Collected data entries
##########

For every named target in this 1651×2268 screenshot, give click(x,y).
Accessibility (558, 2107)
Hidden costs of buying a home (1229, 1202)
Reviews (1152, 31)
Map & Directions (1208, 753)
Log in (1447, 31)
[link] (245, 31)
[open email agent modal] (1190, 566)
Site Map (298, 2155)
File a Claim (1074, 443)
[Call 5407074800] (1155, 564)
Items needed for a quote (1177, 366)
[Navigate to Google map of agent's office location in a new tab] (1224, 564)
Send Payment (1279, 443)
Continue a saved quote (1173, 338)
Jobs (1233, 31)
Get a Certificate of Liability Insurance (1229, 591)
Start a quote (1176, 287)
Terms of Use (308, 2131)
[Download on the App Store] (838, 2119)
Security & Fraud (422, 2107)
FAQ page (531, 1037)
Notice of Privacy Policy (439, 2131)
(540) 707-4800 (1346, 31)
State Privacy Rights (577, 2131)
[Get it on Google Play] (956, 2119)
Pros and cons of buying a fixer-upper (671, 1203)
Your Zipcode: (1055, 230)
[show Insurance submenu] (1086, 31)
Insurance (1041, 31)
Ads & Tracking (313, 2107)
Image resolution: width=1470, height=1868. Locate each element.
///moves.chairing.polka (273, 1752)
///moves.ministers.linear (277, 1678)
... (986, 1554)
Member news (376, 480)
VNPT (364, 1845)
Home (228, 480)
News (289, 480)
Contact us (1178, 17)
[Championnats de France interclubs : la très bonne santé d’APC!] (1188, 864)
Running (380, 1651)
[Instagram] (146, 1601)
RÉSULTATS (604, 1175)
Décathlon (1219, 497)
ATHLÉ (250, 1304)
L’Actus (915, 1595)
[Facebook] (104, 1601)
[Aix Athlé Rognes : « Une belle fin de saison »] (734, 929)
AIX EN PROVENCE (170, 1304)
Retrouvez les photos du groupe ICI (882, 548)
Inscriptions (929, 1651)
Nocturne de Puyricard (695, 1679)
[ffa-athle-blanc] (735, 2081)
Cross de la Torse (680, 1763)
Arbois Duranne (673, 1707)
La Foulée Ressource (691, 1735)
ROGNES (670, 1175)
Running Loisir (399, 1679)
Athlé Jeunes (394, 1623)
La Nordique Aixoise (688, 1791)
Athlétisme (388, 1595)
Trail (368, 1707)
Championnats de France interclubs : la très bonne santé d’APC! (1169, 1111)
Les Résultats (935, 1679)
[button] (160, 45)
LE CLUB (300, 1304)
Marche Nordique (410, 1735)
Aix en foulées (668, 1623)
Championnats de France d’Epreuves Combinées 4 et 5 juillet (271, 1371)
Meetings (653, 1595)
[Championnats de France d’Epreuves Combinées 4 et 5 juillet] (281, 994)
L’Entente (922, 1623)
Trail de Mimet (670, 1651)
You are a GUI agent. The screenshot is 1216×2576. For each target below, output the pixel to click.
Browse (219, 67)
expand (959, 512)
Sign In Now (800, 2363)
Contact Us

##########

> **Task item**:
All lines above from the line with "[show Insurance submenu] (1086, 31)" through the line with "La Nordique Aixoise (688, 1791)", both included, are to be set down exactly, with nothing else.

> **Problem solution**:
[show Insurance submenu] (1086, 31)
Insurance (1041, 31)
Ads & Tracking (313, 2107)
Image resolution: width=1470, height=1868. Locate each element.
///moves.chairing.polka (273, 1752)
///moves.ministers.linear (277, 1678)
... (986, 1554)
Member news (376, 480)
VNPT (364, 1845)
Home (228, 480)
News (289, 480)
Contact us (1178, 17)
[Championnats de France interclubs : la très bonne santé d’APC!] (1188, 864)
Running (380, 1651)
[Instagram] (146, 1601)
RÉSULTATS (604, 1175)
Décathlon (1219, 497)
ATHLÉ (250, 1304)
L’Actus (915, 1595)
[Facebook] (104, 1601)
[Aix Athlé Rognes : « Une belle fin de saison »] (734, 929)
AIX EN PROVENCE (170, 1304)
Retrouvez les photos du groupe ICI (882, 548)
Inscriptions (929, 1651)
Nocturne de Puyricard (695, 1679)
[ffa-athle-blanc] (735, 2081)
Cross de la Torse (680, 1763)
Arbois Duranne (673, 1707)
La Foulée Ressource (691, 1735)
ROGNES (670, 1175)
Running Loisir (399, 1679)
Athlé Jeunes (394, 1623)
La Nordique Aixoise (688, 1791)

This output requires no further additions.